* **Your objective**
Given the material below, return only the lines starting at the line with "You are a computer-use agent. This" and ending at the line with "Given: Switch to the Trading Data tab", exactly as they appear.

/---

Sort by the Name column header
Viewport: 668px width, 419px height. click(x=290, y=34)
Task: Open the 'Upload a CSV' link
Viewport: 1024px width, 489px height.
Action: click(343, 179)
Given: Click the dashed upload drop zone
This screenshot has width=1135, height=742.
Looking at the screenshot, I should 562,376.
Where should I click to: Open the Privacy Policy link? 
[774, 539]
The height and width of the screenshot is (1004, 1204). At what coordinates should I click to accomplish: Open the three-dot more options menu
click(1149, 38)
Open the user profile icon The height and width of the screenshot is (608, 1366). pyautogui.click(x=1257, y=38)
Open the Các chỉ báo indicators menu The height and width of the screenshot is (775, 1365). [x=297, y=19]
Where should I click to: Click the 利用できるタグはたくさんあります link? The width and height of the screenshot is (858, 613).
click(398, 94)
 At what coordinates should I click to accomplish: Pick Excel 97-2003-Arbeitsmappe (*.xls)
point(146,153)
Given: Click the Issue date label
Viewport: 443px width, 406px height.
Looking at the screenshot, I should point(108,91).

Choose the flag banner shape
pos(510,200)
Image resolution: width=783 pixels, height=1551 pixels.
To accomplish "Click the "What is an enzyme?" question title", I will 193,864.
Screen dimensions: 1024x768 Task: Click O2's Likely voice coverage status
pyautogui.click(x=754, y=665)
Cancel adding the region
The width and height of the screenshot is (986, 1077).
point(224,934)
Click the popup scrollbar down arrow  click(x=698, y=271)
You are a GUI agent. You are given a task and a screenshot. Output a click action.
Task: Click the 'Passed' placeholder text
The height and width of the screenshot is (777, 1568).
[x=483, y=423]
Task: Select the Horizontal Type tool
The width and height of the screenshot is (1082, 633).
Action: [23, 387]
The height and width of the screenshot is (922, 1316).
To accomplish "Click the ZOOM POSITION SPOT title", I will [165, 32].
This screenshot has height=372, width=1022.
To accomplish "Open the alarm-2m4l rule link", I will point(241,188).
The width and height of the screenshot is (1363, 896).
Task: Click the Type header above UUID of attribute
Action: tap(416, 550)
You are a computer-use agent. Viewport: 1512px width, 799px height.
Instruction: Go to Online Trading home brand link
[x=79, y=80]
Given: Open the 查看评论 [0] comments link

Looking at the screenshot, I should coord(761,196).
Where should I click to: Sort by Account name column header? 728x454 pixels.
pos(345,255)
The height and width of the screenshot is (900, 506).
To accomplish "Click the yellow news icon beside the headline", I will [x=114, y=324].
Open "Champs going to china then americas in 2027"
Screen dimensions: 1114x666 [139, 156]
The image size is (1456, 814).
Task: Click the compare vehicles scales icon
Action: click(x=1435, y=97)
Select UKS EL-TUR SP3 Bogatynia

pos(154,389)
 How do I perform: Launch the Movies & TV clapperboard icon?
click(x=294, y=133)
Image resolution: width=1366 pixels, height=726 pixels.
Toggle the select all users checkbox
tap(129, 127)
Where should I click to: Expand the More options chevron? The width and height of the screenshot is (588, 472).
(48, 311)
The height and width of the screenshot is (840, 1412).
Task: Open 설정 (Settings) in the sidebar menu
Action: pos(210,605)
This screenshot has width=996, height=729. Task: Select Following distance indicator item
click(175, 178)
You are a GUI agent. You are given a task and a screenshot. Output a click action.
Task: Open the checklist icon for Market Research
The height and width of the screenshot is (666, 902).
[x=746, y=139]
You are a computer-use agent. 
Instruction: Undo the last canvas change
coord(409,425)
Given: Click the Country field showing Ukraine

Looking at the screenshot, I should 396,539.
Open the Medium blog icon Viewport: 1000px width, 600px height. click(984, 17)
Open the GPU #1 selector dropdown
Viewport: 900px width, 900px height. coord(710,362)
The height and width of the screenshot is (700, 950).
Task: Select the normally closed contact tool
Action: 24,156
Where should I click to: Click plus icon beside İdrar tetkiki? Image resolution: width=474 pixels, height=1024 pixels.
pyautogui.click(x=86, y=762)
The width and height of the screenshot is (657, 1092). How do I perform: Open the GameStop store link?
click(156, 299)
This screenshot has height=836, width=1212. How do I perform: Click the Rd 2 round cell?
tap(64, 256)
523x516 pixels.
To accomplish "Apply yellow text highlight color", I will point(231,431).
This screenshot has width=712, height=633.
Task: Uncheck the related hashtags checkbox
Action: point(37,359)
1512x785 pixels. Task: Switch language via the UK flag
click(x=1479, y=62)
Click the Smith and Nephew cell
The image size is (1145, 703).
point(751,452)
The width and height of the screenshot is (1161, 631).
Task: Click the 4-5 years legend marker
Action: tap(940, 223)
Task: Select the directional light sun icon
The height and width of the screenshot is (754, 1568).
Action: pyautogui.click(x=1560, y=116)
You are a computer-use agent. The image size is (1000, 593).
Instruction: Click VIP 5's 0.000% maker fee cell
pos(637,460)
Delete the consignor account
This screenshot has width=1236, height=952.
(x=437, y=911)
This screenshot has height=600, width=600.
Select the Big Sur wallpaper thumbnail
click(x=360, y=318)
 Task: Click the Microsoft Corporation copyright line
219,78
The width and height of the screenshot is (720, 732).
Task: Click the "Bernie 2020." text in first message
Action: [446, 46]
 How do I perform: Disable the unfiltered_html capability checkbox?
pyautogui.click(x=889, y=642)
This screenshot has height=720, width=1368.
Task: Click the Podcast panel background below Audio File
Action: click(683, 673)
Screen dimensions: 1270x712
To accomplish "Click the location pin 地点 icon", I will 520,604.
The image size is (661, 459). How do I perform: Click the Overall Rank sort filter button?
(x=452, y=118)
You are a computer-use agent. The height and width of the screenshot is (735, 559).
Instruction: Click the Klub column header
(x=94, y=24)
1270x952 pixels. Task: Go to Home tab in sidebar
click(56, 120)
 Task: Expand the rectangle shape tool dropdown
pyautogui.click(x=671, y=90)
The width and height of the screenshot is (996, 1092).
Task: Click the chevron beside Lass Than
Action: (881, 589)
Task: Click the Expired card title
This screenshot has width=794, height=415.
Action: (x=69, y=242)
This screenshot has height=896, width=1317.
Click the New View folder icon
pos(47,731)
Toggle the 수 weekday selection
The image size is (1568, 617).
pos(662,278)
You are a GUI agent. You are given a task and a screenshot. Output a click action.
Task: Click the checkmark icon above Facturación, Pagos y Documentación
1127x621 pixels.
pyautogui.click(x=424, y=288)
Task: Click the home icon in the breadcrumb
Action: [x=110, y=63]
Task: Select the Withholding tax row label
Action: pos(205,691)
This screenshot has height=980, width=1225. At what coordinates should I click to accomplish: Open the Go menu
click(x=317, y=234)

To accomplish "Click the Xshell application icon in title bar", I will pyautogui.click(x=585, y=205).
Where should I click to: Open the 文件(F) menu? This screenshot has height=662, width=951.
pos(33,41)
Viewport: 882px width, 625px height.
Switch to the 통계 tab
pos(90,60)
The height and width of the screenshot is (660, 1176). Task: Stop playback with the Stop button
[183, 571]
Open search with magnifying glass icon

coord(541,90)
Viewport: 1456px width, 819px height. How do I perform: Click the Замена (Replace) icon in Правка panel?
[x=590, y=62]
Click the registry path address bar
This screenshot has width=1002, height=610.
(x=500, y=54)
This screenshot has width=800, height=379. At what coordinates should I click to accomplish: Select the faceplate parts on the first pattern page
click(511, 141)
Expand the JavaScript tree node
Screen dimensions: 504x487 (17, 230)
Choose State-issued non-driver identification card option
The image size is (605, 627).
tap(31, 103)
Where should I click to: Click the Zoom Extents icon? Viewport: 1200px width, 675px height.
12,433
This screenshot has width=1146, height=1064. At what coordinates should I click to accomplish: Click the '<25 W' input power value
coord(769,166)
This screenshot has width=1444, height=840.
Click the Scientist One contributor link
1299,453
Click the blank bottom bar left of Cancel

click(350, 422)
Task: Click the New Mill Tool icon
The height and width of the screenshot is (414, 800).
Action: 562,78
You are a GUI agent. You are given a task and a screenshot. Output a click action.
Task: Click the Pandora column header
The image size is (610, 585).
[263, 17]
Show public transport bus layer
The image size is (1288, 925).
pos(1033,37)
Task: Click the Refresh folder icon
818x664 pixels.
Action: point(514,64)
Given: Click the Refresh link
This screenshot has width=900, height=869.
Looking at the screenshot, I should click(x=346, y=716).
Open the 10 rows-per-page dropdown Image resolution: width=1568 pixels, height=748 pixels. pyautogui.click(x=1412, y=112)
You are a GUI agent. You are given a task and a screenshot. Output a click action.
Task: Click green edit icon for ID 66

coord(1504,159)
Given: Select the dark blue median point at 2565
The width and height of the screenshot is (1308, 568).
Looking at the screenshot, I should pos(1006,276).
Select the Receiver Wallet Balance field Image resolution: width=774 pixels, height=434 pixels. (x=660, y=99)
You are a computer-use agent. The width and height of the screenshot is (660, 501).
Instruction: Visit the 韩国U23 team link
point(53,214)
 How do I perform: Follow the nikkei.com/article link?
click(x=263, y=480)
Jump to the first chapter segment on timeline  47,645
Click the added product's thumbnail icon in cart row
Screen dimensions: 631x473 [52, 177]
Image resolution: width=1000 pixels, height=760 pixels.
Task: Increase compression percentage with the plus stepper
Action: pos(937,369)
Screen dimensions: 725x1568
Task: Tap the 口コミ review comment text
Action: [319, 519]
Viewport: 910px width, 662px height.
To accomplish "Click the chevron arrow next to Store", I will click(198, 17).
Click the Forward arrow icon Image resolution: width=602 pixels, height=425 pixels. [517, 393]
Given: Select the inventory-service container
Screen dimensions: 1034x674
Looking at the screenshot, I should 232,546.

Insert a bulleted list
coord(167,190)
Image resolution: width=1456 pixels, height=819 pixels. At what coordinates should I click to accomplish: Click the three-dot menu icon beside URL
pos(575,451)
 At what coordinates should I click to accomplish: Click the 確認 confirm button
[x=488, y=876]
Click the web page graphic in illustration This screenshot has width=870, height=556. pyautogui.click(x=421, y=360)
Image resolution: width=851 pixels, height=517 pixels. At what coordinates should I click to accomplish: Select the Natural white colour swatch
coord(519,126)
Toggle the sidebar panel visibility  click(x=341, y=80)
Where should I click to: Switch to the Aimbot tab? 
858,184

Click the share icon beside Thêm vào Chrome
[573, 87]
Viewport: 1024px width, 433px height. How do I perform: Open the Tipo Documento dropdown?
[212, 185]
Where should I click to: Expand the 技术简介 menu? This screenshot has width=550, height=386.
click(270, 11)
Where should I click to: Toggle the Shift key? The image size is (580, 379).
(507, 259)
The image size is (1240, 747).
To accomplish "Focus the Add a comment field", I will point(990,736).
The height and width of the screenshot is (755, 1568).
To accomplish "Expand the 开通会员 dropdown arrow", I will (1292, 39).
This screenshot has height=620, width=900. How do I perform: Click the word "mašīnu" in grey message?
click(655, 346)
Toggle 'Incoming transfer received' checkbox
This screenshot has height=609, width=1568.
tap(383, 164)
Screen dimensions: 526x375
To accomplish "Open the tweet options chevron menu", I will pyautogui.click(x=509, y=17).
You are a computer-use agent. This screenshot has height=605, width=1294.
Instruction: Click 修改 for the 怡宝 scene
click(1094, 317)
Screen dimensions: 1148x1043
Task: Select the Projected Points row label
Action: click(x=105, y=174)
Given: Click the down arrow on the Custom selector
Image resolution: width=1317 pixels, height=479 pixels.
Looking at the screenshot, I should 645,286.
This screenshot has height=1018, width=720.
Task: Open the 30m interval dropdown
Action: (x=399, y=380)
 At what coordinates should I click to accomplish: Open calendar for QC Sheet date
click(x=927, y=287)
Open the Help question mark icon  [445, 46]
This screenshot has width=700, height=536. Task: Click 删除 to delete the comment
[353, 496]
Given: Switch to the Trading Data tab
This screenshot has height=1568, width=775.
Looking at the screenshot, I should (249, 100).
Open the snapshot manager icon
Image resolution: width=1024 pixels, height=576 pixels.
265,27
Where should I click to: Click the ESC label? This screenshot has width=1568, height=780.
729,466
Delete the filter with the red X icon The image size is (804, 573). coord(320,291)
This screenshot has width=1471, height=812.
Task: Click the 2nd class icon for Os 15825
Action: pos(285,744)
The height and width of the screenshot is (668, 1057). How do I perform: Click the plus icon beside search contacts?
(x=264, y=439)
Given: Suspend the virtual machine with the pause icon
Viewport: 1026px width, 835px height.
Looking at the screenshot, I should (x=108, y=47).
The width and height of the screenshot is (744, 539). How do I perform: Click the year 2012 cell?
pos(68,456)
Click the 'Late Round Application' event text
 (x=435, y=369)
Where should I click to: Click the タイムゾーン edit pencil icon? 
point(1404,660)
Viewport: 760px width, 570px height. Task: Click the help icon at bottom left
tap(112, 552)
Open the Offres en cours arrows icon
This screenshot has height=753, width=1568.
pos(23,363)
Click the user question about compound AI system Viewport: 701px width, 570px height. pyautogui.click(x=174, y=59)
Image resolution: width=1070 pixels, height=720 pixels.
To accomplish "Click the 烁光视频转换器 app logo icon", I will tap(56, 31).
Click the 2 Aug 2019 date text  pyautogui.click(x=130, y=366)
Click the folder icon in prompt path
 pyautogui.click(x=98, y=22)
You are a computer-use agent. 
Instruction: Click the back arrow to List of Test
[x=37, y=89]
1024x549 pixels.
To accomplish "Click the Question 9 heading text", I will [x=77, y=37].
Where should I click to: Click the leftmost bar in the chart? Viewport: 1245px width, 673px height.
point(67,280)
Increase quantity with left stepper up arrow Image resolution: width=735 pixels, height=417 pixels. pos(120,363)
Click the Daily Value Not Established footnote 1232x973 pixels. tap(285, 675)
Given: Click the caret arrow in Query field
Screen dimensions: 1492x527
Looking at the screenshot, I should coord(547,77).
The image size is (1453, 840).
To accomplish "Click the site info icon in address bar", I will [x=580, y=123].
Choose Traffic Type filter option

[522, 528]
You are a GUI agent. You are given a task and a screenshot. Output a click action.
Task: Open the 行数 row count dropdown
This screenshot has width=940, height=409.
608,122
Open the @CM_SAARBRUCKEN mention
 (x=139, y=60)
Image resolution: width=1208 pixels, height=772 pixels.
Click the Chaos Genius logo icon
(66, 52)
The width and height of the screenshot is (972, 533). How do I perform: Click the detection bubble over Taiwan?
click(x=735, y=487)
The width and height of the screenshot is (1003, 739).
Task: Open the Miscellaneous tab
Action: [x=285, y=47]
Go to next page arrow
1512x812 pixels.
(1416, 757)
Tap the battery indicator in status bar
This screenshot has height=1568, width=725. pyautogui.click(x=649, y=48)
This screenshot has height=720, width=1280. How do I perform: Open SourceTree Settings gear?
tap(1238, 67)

\---

* **Answer space**
You are a computer-use agent. This screenshot has height=605, width=1294.
Instruction: Click 修改 for the 怡宝 scene
click(1094, 317)
Screen dimensions: 1148x1043
Task: Select the Projected Points row label
Action: click(x=105, y=174)
Given: Click the down arrow on the Custom selector
Image resolution: width=1317 pixels, height=479 pixels.
Looking at the screenshot, I should 645,286.
This screenshot has height=1018, width=720.
Task: Open the 30m interval dropdown
Action: (x=399, y=380)
 At what coordinates should I click to accomplish: Open calendar for QC Sheet date
click(x=927, y=287)
Open the Help question mark icon  [445, 46]
This screenshot has width=700, height=536. Task: Click 删除 to delete the comment
[353, 496]
Given: Switch to the Trading Data tab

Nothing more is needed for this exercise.